The reconstruction of obstacles in a waveguide using finite elements
Document Type
Article
Publication Date
2018
Department
Department of Mathematical Sciences
Abstract
This paper concerns the reconstruction of a penetrable obstacle embedded in a waveguide using the scattered data due to point sources, which is formulated as an optimization problem. We propose a fast reconstruction method based on a carefully designed finite element scheme for the direct scattering problem.

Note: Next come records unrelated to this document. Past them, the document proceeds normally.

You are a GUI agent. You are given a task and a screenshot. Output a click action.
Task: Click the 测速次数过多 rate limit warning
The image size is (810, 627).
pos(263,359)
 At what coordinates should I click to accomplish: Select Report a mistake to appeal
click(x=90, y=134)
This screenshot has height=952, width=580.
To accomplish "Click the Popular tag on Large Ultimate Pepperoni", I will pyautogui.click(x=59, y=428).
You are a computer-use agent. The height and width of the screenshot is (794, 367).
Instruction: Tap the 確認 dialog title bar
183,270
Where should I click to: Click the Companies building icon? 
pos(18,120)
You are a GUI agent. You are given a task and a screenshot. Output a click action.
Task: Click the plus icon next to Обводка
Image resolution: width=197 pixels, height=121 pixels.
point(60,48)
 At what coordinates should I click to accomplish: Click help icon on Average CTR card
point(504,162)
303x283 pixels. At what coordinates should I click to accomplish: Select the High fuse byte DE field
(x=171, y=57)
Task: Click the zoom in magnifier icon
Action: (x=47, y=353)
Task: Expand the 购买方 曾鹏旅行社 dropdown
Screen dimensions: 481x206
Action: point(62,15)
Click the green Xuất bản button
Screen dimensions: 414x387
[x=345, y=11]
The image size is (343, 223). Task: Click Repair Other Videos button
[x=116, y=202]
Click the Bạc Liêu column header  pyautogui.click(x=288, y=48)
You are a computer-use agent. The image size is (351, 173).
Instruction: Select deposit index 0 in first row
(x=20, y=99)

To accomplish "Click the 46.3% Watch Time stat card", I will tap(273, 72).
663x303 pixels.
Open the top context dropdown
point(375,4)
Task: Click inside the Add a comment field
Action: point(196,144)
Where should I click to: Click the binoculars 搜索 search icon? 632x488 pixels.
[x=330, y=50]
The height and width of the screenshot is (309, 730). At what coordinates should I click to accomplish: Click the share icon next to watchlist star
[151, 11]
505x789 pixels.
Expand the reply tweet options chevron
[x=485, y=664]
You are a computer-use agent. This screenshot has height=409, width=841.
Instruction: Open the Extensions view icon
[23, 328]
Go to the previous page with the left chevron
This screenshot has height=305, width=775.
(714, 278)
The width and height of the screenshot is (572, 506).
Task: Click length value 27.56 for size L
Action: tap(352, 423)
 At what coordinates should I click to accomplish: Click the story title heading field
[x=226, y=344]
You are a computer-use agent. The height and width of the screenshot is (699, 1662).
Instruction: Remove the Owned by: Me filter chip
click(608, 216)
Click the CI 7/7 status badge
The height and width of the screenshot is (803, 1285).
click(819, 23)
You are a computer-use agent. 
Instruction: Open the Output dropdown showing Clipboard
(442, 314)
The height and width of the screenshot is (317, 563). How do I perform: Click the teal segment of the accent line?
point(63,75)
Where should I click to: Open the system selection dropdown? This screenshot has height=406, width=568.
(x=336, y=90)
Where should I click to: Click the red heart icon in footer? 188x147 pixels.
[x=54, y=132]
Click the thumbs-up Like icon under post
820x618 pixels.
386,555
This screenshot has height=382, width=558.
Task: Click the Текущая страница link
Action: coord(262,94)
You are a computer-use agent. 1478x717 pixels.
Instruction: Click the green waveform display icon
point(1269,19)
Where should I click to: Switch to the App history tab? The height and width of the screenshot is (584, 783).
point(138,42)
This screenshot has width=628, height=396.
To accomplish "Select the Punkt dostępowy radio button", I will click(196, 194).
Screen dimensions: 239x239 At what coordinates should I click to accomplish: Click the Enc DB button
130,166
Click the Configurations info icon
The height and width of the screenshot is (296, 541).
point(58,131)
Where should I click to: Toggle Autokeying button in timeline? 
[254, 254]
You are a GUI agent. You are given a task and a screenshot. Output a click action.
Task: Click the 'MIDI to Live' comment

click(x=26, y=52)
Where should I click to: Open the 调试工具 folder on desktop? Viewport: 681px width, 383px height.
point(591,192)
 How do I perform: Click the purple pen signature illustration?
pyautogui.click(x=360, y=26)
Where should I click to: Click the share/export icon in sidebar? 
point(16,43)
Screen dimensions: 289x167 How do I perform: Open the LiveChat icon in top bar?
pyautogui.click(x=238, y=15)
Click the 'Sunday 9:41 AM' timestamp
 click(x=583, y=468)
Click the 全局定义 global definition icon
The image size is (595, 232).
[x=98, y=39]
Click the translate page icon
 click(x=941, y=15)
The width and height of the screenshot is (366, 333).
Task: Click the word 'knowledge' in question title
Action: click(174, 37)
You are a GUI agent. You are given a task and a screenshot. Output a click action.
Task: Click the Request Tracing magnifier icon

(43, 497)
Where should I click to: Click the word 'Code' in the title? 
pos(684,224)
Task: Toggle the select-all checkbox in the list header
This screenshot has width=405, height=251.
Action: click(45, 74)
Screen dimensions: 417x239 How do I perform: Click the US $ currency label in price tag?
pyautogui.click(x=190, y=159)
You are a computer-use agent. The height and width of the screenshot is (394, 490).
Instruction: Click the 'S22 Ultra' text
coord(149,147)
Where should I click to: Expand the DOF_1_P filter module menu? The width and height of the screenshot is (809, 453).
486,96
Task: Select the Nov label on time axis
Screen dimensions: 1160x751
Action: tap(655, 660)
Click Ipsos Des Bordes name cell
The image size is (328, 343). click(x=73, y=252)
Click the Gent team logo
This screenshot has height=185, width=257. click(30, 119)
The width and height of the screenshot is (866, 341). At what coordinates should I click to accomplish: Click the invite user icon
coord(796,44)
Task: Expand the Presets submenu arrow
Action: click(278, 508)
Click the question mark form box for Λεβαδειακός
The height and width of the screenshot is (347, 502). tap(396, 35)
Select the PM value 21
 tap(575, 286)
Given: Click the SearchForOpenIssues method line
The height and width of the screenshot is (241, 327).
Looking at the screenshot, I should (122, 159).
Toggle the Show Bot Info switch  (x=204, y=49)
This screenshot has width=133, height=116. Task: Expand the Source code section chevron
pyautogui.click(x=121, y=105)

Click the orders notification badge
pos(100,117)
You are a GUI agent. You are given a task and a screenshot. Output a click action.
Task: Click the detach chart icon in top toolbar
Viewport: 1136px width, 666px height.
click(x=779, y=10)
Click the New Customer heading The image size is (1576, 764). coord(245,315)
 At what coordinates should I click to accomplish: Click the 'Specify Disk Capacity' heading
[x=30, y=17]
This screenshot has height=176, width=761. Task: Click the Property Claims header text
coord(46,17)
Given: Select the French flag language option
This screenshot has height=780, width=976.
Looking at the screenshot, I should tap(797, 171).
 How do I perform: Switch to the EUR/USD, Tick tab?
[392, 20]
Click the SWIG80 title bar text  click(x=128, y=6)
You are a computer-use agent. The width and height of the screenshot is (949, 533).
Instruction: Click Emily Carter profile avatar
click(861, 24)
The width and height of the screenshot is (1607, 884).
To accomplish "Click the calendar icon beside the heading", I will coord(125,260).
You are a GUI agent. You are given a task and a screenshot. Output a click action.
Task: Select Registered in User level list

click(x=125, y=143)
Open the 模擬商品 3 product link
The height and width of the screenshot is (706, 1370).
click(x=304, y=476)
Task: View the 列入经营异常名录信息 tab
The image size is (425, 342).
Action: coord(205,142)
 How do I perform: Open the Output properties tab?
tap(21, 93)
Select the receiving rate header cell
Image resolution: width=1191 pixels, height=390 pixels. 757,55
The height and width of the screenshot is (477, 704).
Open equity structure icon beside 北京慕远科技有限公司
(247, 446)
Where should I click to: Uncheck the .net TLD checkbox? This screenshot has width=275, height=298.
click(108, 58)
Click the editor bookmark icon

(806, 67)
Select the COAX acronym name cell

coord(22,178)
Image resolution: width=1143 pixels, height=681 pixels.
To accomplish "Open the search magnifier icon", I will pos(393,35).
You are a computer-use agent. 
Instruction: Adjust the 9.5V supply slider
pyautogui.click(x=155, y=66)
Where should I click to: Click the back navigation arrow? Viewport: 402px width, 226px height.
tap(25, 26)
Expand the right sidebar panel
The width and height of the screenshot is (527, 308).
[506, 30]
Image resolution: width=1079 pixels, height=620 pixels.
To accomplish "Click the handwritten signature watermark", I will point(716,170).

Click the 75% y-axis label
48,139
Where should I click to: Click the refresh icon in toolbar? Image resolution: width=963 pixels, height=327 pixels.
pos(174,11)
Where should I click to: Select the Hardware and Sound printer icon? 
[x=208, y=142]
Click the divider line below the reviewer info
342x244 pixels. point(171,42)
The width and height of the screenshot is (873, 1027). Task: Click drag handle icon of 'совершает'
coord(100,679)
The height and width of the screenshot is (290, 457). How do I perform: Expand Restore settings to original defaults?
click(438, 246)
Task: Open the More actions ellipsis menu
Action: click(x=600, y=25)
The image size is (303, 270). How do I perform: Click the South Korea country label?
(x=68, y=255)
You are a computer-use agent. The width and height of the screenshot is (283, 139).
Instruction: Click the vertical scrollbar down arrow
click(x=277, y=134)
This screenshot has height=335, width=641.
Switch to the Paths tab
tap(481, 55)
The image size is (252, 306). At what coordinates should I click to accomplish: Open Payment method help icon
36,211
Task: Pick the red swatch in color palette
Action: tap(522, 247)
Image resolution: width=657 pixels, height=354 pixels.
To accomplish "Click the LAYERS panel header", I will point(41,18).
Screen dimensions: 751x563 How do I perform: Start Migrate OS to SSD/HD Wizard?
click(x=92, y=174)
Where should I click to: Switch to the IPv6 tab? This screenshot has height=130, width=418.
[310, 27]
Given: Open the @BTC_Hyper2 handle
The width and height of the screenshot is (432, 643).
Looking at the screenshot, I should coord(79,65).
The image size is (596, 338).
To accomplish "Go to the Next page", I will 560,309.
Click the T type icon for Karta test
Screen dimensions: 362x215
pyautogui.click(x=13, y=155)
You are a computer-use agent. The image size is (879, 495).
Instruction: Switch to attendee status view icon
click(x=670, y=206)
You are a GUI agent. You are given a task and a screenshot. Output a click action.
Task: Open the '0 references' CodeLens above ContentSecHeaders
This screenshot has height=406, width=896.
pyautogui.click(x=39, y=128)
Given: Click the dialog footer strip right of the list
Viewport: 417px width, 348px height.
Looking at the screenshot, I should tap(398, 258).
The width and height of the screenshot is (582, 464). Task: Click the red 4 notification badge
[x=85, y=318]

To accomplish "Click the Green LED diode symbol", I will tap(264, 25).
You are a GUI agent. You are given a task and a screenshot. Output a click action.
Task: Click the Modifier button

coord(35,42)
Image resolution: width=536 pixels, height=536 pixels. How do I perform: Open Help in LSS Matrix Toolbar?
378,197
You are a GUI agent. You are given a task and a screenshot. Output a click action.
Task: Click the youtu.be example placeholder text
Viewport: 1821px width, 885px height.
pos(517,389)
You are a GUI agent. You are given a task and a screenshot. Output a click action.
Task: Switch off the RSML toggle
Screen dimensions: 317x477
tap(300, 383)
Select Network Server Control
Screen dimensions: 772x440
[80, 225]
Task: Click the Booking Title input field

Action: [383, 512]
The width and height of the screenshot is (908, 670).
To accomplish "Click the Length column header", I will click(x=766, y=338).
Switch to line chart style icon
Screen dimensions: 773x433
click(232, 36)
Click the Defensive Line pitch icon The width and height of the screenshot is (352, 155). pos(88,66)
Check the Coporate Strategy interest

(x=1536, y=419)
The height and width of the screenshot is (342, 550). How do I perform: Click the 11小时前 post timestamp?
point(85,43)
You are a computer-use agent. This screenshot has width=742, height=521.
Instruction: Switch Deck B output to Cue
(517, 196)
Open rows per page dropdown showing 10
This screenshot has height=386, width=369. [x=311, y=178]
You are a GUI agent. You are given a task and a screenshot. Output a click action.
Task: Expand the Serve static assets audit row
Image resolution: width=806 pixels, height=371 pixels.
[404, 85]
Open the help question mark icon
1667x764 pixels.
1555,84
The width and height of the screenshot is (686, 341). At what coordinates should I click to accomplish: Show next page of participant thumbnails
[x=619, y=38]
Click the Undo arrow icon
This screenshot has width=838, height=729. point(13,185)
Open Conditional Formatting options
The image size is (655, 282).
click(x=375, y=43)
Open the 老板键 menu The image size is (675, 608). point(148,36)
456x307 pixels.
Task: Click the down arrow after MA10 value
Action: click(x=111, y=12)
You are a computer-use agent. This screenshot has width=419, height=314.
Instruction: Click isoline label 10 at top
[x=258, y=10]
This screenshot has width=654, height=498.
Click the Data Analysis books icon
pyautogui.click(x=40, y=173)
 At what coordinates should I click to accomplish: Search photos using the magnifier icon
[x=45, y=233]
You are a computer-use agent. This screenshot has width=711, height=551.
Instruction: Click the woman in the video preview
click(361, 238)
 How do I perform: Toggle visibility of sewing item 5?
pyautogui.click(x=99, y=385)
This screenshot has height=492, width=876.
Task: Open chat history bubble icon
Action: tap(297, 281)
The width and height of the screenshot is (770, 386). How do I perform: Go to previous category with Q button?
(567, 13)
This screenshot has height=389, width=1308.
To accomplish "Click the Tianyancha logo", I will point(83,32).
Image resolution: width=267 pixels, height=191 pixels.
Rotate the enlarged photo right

The method has several merits:1) the linear sampling method is used to quickly obtain a good initial guess; 2) finite Fourier series are used to approximate the boundary of the obstacle, which is decoupled from the boundary used by the finite element method; and 3) the mesh is fixed and hence the stiffness matrix, mass matrix, and right hand side are assembled once and only minor changes are made at each iteration. The effectiveness of the proposed method is demonstrated by numerical examples.
Publication Title
Journal of Computational Mathematics
Recommended Citation
Zhang, R.,
&
Sun, J.
(2018).
The reconstruction of obstacles in a waveguide using finite elements.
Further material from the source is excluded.